Data for the task>
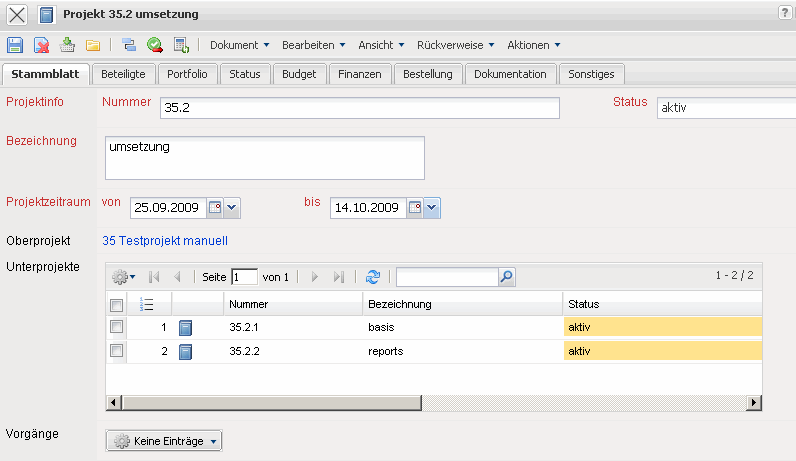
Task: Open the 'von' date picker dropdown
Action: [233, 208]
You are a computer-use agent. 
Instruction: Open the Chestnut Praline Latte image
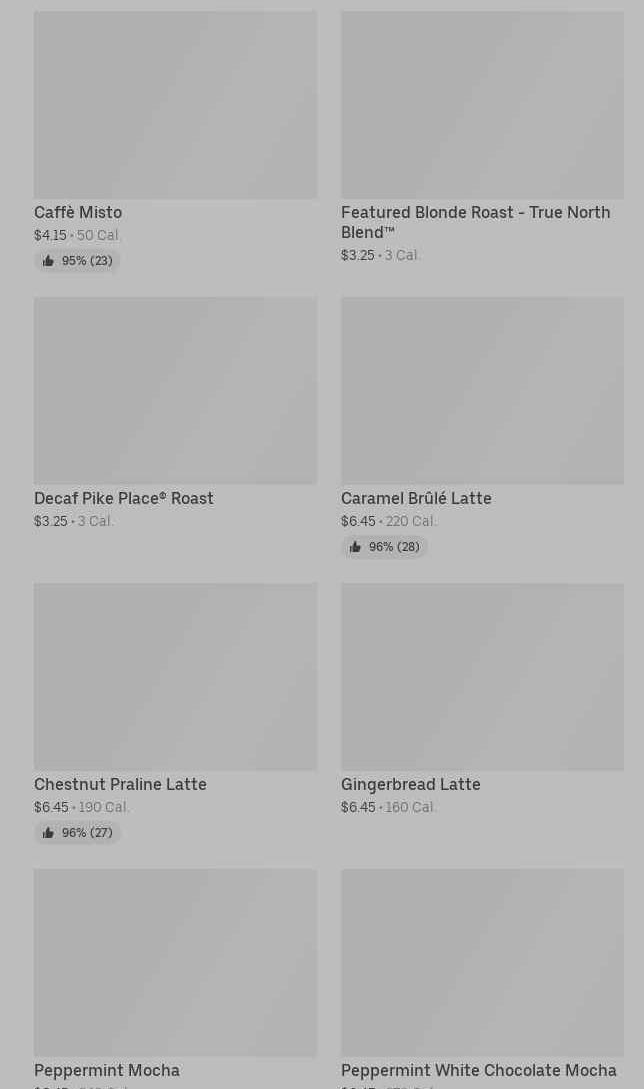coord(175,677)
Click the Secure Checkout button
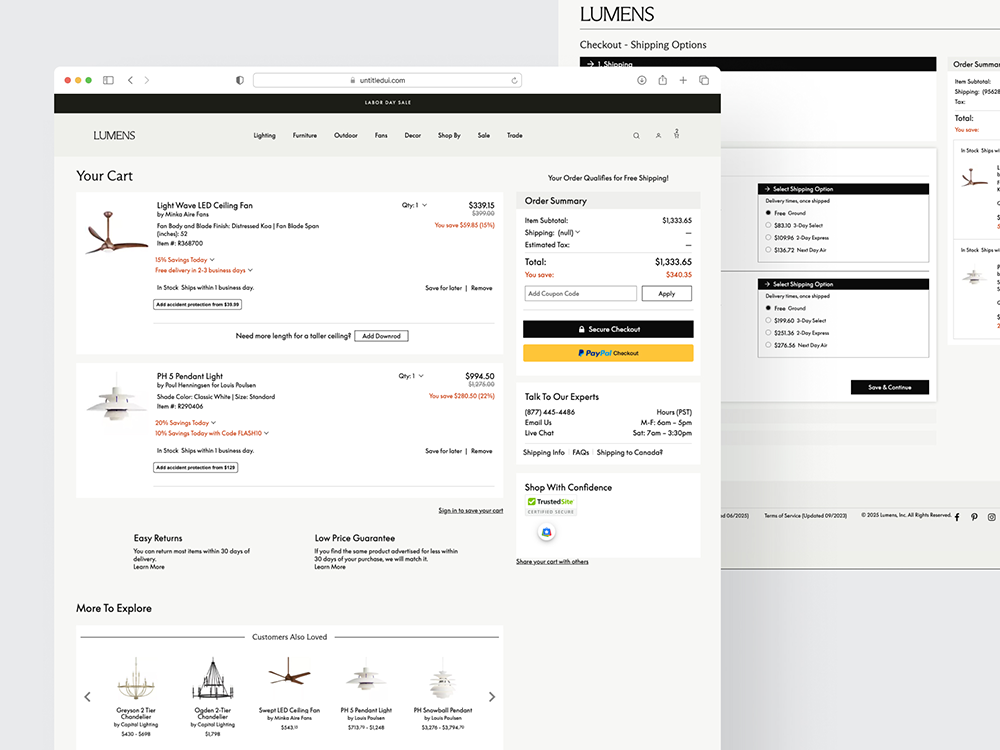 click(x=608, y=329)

Task description>
Copy nothing but the lines from the one containing "You are a computer-use agent." through the last line of the listing above, transcribed exactly and with no pictures.

Solution for this exercise>
You are a computer-use agent. 
Instruction: Open the Chestnut Praline Latte image
coord(175,677)
Click the Secure Checkout button
 click(x=608, y=329)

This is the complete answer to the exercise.